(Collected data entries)
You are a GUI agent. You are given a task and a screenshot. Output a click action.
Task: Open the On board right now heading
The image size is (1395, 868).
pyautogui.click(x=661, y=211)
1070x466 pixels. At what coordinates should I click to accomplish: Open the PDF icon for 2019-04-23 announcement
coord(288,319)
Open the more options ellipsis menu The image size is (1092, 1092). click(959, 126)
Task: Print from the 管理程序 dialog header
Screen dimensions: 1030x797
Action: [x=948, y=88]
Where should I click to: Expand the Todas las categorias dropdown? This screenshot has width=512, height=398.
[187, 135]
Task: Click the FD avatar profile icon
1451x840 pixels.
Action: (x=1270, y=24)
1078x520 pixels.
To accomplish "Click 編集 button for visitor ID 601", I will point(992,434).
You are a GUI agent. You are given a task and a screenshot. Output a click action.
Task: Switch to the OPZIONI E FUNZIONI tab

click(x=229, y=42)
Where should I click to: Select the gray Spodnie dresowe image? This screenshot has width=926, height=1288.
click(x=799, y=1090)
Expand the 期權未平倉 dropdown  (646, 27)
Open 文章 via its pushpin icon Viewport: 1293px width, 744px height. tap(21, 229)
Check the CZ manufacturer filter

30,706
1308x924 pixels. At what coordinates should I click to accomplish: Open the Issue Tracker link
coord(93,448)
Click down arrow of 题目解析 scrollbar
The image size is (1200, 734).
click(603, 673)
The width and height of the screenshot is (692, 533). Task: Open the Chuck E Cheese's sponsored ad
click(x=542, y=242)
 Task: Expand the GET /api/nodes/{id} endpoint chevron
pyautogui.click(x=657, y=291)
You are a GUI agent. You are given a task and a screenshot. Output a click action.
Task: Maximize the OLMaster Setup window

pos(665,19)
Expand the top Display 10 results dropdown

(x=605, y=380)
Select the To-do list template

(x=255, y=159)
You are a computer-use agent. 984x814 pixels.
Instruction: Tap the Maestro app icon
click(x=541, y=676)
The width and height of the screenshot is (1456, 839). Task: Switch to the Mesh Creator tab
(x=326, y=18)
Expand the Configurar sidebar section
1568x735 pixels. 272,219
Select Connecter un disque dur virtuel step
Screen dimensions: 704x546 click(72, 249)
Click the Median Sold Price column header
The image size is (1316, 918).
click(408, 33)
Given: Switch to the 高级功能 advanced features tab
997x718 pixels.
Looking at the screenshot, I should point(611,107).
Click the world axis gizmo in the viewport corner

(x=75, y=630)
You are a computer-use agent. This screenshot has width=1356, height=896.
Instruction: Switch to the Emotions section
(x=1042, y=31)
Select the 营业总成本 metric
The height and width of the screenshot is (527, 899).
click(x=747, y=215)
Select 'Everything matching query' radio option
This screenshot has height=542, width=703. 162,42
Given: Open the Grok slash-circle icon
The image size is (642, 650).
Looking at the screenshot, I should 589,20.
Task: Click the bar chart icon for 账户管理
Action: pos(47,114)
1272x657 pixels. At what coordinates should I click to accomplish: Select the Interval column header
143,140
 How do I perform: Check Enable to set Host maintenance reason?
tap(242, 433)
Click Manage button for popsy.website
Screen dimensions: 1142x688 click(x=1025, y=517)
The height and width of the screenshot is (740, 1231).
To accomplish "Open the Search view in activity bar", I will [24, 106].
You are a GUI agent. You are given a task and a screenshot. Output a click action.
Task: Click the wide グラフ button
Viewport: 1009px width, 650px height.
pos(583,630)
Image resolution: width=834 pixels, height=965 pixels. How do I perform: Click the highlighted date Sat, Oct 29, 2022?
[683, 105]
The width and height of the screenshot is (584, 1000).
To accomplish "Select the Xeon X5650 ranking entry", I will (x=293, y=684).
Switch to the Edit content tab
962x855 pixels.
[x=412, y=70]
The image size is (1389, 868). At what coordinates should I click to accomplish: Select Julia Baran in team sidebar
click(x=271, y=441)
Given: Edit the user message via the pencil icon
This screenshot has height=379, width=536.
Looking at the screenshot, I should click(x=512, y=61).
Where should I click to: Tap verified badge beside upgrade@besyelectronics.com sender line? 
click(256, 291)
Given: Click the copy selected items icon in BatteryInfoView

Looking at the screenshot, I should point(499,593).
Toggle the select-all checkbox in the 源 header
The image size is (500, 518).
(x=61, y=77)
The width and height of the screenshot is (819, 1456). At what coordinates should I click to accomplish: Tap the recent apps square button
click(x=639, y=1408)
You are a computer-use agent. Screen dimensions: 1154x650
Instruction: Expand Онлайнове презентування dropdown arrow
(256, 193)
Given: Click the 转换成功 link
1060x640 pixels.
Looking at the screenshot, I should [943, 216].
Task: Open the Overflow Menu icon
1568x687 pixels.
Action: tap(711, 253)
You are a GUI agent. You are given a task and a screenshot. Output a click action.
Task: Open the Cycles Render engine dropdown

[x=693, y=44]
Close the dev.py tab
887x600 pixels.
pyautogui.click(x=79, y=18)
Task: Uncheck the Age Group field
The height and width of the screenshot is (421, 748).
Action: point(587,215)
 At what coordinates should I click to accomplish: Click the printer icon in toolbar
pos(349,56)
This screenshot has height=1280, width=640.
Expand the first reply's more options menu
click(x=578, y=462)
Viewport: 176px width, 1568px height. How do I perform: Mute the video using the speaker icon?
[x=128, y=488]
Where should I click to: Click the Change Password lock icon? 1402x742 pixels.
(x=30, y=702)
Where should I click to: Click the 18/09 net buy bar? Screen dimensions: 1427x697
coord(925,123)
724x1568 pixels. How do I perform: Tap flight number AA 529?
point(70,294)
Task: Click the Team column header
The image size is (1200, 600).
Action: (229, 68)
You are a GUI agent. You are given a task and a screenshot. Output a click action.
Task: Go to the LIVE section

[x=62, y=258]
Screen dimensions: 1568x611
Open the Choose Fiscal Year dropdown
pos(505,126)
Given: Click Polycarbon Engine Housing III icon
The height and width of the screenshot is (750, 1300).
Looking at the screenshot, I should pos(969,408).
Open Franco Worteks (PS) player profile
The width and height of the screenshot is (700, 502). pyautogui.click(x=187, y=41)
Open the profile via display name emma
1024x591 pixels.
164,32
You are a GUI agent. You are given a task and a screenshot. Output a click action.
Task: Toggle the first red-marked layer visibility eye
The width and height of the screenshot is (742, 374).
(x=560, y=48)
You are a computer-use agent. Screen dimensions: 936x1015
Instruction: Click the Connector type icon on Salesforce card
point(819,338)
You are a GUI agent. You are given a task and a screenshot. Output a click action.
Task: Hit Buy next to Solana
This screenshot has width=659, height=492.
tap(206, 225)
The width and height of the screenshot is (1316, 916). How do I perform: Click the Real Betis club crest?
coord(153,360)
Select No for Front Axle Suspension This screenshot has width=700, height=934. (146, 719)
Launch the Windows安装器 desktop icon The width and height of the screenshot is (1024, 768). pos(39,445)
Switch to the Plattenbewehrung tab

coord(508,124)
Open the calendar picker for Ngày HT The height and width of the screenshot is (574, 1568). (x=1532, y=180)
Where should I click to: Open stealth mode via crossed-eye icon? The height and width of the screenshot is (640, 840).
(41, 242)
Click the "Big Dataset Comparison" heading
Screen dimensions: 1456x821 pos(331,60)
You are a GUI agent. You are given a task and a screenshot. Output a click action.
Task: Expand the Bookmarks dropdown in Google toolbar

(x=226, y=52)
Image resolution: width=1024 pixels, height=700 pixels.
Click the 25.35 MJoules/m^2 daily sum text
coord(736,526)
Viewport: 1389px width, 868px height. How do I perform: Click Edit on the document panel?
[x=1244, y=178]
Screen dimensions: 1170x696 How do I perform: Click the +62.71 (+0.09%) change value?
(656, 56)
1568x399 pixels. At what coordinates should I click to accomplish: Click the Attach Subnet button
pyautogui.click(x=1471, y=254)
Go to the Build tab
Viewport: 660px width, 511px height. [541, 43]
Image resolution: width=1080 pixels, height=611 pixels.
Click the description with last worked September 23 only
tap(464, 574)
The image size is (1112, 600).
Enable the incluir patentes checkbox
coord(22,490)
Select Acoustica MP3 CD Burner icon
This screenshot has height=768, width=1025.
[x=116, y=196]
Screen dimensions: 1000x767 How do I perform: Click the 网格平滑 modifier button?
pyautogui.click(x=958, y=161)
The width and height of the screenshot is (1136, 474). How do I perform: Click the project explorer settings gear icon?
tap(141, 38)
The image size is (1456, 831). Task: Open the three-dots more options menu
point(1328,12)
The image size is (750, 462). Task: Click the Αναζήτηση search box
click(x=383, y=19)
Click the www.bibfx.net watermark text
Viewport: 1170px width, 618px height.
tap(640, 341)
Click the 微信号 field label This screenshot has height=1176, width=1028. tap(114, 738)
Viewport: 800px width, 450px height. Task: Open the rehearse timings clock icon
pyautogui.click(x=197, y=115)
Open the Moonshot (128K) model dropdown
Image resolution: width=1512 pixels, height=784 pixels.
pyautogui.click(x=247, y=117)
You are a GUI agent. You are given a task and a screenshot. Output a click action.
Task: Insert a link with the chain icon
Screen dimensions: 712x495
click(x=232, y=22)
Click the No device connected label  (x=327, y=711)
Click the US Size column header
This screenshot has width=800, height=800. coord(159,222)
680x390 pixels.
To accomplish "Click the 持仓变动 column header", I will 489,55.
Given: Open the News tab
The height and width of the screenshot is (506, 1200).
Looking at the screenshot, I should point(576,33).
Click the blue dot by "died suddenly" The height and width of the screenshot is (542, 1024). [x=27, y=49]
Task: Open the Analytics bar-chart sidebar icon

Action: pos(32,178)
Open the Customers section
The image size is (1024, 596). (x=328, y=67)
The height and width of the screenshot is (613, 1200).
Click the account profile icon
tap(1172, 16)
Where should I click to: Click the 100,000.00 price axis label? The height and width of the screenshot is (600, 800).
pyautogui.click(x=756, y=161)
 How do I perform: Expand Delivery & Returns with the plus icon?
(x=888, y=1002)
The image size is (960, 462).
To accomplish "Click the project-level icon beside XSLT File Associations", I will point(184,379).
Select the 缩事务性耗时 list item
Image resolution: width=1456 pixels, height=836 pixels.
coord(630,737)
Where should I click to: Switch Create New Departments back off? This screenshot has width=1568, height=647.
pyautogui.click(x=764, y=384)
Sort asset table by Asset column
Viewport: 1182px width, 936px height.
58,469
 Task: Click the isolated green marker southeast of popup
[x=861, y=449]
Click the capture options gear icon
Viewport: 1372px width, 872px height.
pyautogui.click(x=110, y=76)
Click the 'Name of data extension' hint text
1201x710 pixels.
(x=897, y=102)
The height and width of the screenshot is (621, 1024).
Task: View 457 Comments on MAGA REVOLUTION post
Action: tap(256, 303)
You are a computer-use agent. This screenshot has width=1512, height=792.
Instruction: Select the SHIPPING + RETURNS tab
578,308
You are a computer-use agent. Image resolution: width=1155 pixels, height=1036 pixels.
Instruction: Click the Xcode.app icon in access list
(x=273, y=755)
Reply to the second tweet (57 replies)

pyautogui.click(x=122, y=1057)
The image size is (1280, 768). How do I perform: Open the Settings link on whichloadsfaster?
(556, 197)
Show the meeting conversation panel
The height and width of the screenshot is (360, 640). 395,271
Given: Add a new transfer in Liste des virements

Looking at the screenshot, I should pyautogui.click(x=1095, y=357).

Your assignment:
Every line above from the line with "Task: Click the Team column header" to the line with "Open the calendar" is wanted, ends included; write them out exactly and add no other line.

Solution:
Task: Click the Team column header
The image size is (1200, 600).
Action: (229, 68)
You are a GUI agent. You are given a task and a screenshot. Output a click action.
Task: Go to the LIVE section

[x=62, y=258]
Screen dimensions: 1568x611
Open the Choose Fiscal Year dropdown
pos(505,126)
Given: Click Polycarbon Engine Housing III icon
The height and width of the screenshot is (750, 1300).
Looking at the screenshot, I should pos(969,408).
Open Franco Worteks (PS) player profile
The width and height of the screenshot is (700, 502). pyautogui.click(x=187, y=41)
Open the profile via display name emma
1024x591 pixels.
164,32
You are a GUI agent. You are given a task and a screenshot. Output a click action.
Task: Toggle the first red-marked layer visibility eye
The width and height of the screenshot is (742, 374).
(x=560, y=48)
You are a computer-use agent. Screen dimensions: 936x1015
Instruction: Click the Connector type icon on Salesforce card
point(819,338)
You are a GUI agent. You are given a task and a screenshot. Output a click action.
Task: Hit Buy next to Solana
This screenshot has width=659, height=492.
tap(206, 225)
The width and height of the screenshot is (1316, 916). How do I perform: Click the Real Betis club crest?
coord(153,360)
Select No for Front Axle Suspension This screenshot has width=700, height=934. (146, 719)
Launch the Windows安装器 desktop icon The width and height of the screenshot is (1024, 768). pos(39,445)
Switch to the Plattenbewehrung tab

coord(508,124)
Open the calendar picker for Ngày HT The height and width of the screenshot is (574, 1568). (x=1532, y=180)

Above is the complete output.